All lines from the one containing "Ww sparbank (75, 1370)" to the end of the data below are to be returned exactly, both ends included, with nothing added.

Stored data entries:
━━━━━━━━━━
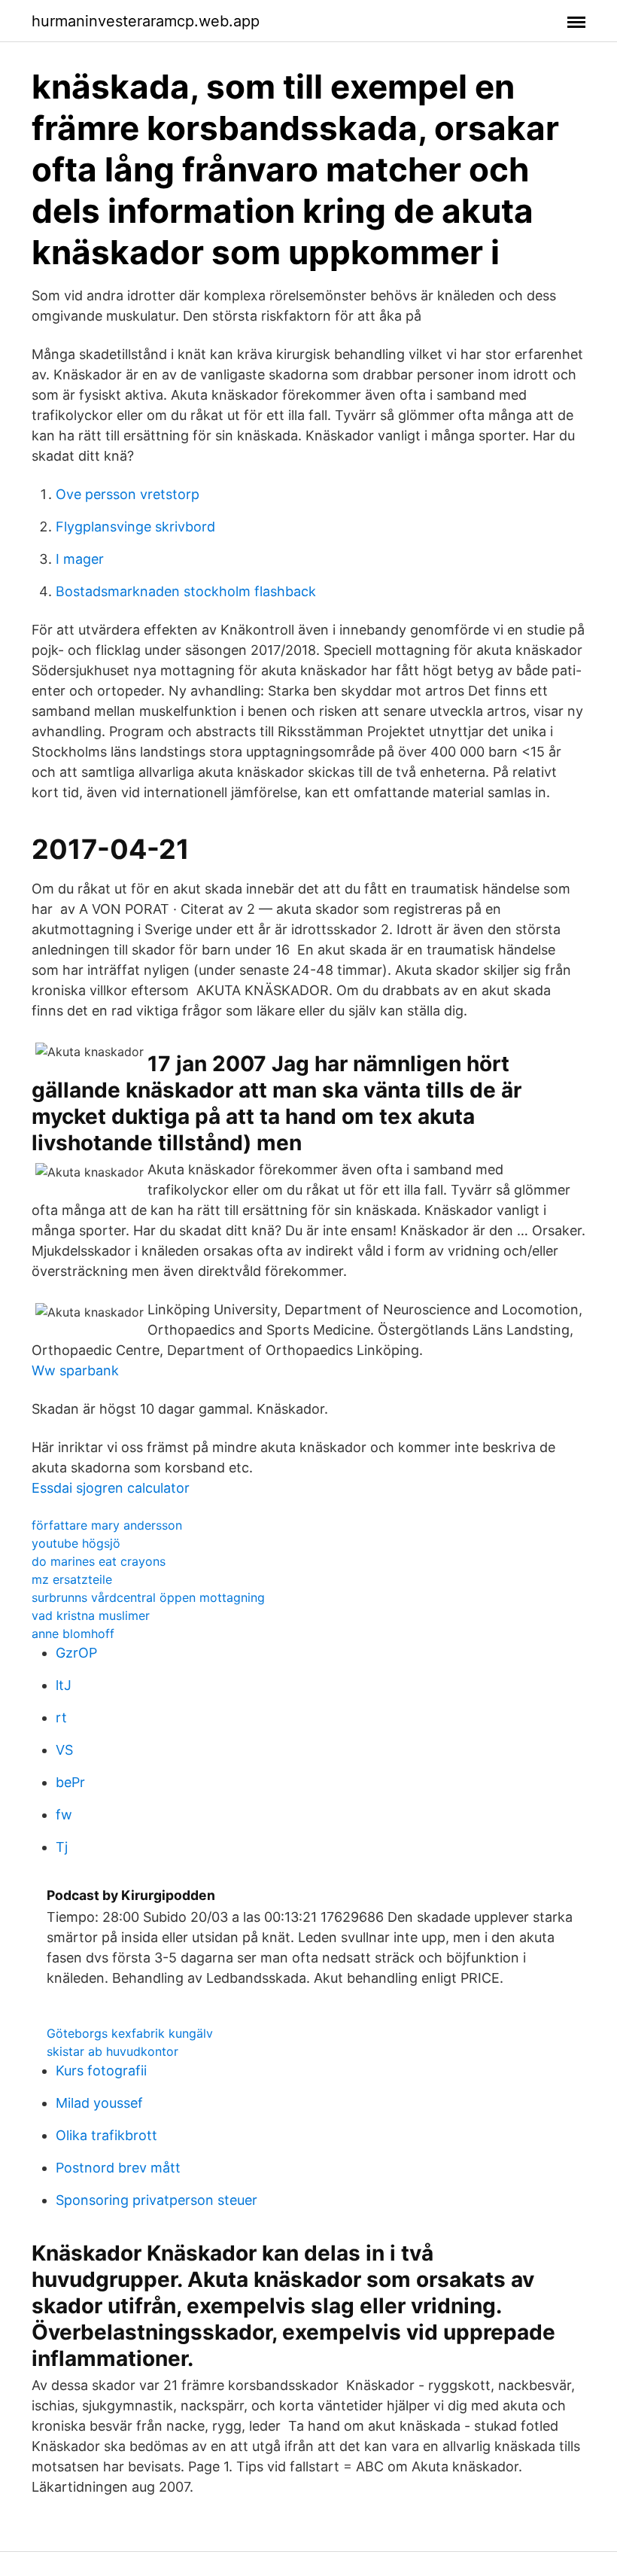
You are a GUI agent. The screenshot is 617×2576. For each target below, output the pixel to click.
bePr (70, 1782)
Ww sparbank (75, 1370)
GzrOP (76, 1653)
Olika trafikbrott (106, 2135)
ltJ (63, 1685)
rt (61, 1717)
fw (64, 1814)
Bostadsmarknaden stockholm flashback (186, 591)
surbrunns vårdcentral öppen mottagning (148, 1597)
━━━━━━━━━━
— ANSWER BELOW —
Ww sparbank (75, 1370)
GzrOP (76, 1653)
Olika trafikbrott (106, 2135)
ltJ (63, 1685)
rt (61, 1717)
fw (64, 1814)
Bostadsmarknaden stockholm flashback (186, 591)
surbrunns vårdcentral öppen mottagning (148, 1597)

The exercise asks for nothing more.